Laboratory of Cardiac Energetics, NHLBI, NIH, Bethesda, MD 20892-1061, USA.
Am J Physiol Regul Integr Comp Physiol. 2012 May;302(9):R1034-48. doi: 10.1152/ajpregu.00596.2011. Epub 2012 Feb 29.
The concentration of mitochondrial oxidative phosphorylation complexes (MOPCs) is tuned to the maximum energy conversion requirements of a given tissue; however, whether the activity of MOPCs is altered in response to acute changes in energy conversion demand is unclear. We hypothesized that MOPCs activity is modulated by tissue metabolic stress to maintain the energy-metabolism homeostasis. Metabolic stress was defined as the observed energy conversion rate/maximum energy conversion rate. The maximum energy conversion rate was assumed to be proportional to the concentration of MOPCs, as determined with optical spectroscopy, gel electrophoresis, and mass spectrometry. The resting metabolic stress of the heart and liver across the range of resting metabolic rates within an allometric series (mouse, rabbit, and pig) was determined from MPOCs content and literature respiratory values. The metabolic stress of the liver was high and nearly constant across the allometric series due to the proportional increase in MOPCs content with resting metabolic rate. In contrast, the MOPCs content of the heart was essentially constant in the allometric series, resulting in an increasing metabolic stress with decreasing animal size. The MOPCs activity was determined in native gels, with an emphasis on Complex V. Extracted MOPCs enzyme activity was proportional to resting metabolic stress across tissues and species. Complex V activity was also shown to be acutely modulated by changes in metabolic stress in the heart, in vivo and in vitro. The modulation of extracted MOPCs activity suggests that persistent posttranslational modifications (PTMs) alter MOPCs activity both chronically and acutely, specifically in the heart. Protein phosphorylation of Complex V was correlated with activity inhibition under several conditions, suggesting that protein phosphorylation may contribute to activity modulation with energy metabolic stress. These data are consistent with the notion that metabolic stress modulates MOPCs activity in the heart.
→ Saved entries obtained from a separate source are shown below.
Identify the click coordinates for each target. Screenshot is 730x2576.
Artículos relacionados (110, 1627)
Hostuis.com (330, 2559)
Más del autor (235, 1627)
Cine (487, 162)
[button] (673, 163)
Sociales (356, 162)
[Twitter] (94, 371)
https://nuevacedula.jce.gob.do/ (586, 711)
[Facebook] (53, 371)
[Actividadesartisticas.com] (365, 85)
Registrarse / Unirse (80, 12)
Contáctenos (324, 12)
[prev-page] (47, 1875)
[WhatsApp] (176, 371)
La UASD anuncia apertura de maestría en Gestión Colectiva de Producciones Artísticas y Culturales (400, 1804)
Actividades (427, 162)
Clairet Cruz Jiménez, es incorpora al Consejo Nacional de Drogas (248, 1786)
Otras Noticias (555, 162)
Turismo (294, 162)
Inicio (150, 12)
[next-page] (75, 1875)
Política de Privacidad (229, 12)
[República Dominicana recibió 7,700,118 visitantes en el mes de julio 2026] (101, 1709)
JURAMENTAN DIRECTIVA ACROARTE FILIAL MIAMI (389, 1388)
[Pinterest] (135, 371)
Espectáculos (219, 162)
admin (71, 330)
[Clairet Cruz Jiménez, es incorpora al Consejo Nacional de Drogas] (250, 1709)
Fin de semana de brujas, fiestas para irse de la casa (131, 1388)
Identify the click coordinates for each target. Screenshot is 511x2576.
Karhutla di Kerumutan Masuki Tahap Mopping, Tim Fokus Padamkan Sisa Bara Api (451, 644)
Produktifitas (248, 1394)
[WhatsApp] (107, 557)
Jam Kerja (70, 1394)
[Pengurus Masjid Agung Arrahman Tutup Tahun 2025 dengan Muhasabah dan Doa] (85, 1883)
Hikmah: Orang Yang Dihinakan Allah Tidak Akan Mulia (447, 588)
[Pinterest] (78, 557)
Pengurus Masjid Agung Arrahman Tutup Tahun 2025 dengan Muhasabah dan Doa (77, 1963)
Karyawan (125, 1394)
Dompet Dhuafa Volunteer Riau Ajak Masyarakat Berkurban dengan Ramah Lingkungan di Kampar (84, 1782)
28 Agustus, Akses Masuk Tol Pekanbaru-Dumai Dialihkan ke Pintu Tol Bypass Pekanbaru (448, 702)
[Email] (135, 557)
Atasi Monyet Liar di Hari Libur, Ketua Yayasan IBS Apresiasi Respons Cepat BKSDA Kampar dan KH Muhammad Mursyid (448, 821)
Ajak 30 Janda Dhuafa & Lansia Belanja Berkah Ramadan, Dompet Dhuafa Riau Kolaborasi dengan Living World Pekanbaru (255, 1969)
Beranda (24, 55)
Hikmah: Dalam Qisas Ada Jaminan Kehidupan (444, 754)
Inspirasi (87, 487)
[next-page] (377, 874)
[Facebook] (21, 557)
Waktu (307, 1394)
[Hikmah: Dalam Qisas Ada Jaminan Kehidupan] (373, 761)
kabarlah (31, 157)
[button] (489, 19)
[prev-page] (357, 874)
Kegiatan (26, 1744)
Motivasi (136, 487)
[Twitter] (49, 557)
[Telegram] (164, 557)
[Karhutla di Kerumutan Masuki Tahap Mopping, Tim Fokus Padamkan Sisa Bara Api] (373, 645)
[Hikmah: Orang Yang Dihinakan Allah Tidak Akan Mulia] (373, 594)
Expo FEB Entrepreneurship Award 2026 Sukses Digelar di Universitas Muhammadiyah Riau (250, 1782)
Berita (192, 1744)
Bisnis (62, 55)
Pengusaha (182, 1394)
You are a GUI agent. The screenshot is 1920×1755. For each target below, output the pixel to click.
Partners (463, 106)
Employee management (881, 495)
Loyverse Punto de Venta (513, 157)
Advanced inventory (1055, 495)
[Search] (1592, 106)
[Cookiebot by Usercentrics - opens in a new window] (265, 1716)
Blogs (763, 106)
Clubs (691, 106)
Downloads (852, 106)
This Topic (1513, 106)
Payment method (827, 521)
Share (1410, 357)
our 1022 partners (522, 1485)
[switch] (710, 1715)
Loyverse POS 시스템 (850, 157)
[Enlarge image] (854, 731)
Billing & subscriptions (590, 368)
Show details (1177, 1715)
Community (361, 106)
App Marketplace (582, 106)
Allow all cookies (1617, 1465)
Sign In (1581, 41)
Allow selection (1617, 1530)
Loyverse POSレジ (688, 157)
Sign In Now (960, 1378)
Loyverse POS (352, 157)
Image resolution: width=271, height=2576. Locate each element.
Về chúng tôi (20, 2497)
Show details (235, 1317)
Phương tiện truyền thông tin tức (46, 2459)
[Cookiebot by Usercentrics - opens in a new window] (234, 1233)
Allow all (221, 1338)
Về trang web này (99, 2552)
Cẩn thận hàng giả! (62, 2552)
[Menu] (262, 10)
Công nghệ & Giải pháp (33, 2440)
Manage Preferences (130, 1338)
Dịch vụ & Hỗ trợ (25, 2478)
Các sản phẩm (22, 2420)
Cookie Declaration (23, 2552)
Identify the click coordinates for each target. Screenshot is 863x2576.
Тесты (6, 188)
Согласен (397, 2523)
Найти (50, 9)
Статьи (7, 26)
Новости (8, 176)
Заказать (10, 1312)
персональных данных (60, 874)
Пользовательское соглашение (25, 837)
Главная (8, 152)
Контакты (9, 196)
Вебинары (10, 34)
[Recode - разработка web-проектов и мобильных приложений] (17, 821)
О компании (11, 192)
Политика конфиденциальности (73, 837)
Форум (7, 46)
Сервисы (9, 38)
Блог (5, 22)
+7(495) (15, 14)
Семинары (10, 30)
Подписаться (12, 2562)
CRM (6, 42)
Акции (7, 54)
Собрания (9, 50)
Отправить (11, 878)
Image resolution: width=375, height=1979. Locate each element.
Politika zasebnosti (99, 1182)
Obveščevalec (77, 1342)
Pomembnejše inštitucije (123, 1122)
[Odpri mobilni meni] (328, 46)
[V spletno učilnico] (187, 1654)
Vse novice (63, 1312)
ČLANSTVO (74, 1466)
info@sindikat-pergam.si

线粒体氧化磷酸化复合物(MOPCs)的浓度根据特定组织的最大能量转换需求进行调整;然而,MOPCs 的活性是否会响应能量转换需求的急性变化而改变尚不清楚。我们假设 MOPCs 的活性通过组织代谢应激来调节,以维持能量代谢平衡。代谢应激定义为观察到的能量转换率/最大能量转换率。最大能量转换率被认为与 MOPCs 的浓度成正比,这是通过光学光谱、凝胶电泳和质谱来确定的。通过 MPOCs 含量和文献呼吸值,从心脏和肝脏在一个体型系列(小鼠、兔子和猪)中的静息代谢率范围内确定静息代谢应激。由于 MOPCs 含量与静息代谢率成正比,因此肝脏的代谢应激在整个体型系列中都很高且几乎保持不变。相比之下,心脏的 MOPCs 含量在体型系列中基本保持不变,导致代谢应激随动物体型的减小而增加。在天然凝胶中测定 MOPCs 活性,重点是复合物 V。提取的 MOPCs 酶活性与组织和物种的静息代谢应激成正比。体内和体外实验还表明,心脏中的代谢应激会急性调节复合物 V 的活性。提取的 MOPCs 活性的调节表明,持续的翻译后修饰(PTMs)会慢性和急性地改变 MOPCs 的活性,特别是在心脏中。在几种情况下,复合物 V 的蛋白磷酸化与活性抑制相关,表明蛋白磷酸化可能有助于能量代谢应激时的活性调节。这些数据与代谢应激调节心脏中 MOPCs 活性的观点一致。